— Begin Materials provided —

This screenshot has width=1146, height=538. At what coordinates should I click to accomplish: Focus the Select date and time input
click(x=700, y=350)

— End Materials provided —
— Begin Materials provided —

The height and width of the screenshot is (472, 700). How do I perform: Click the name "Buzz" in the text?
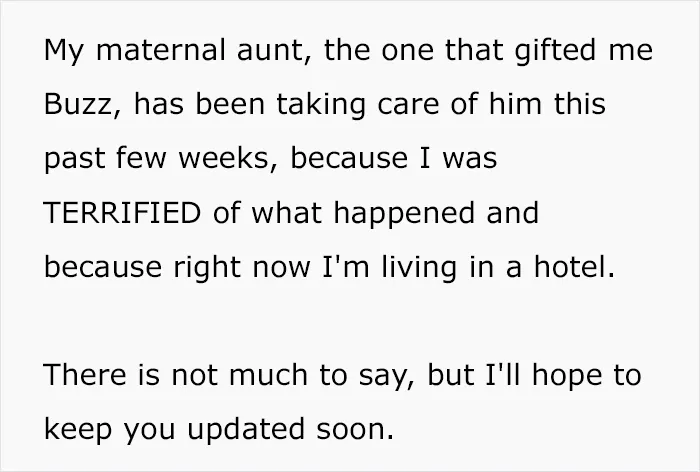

— End Materials provided —
— Begin Materials provided —

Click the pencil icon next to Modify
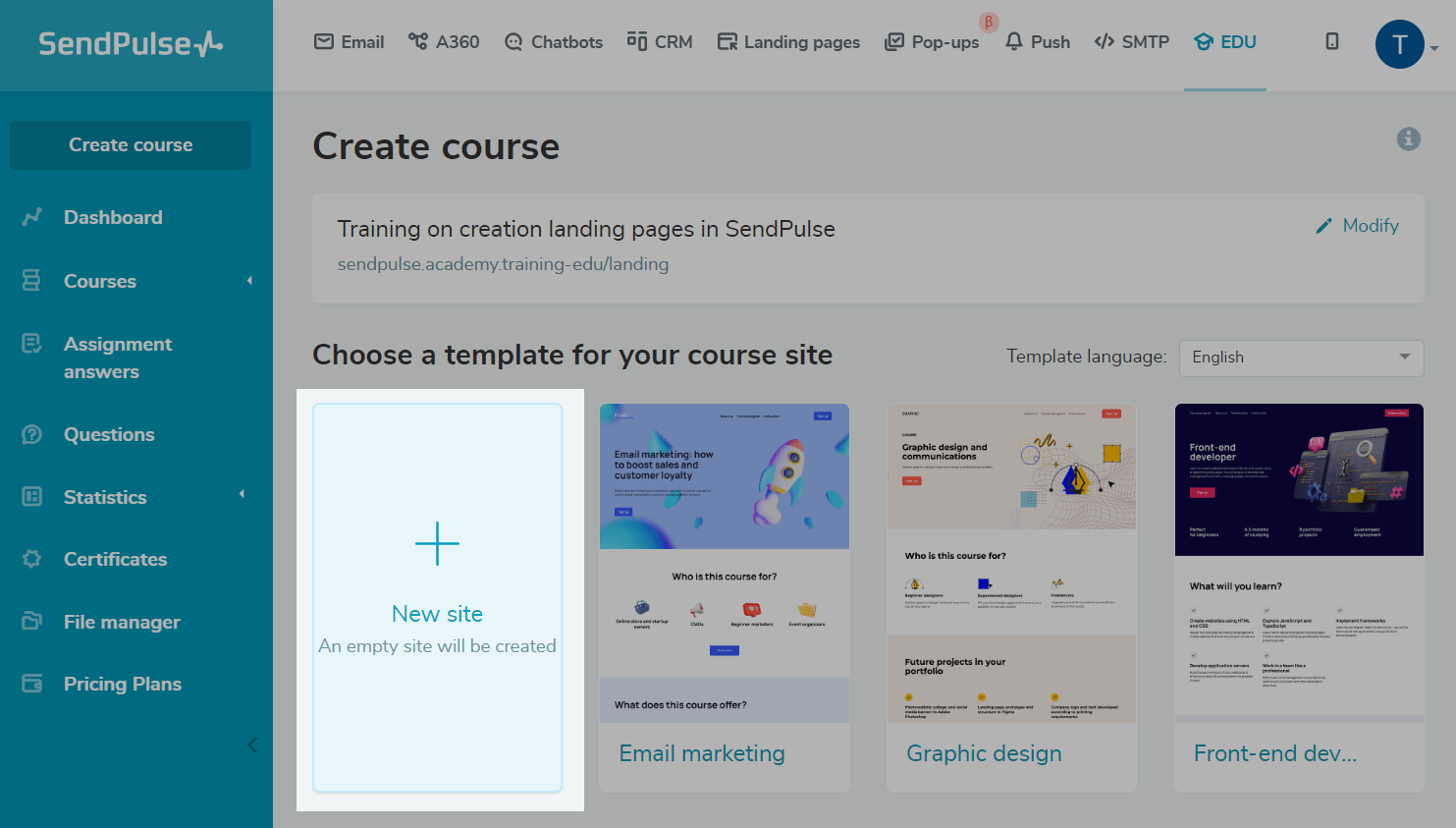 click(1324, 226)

— End Materials provided —

*Work to complete*.
Switch "input" for "field" in the part of the items that opens with the line containing "This screenshot has" and closes with the line containing "click(x=700, y=350)", and write out only those lines with nothing else altered.

*Exercise solution*.
This screenshot has width=1146, height=538. At what coordinates should I click to accomplish: Focus the Select date and time field
click(x=700, y=350)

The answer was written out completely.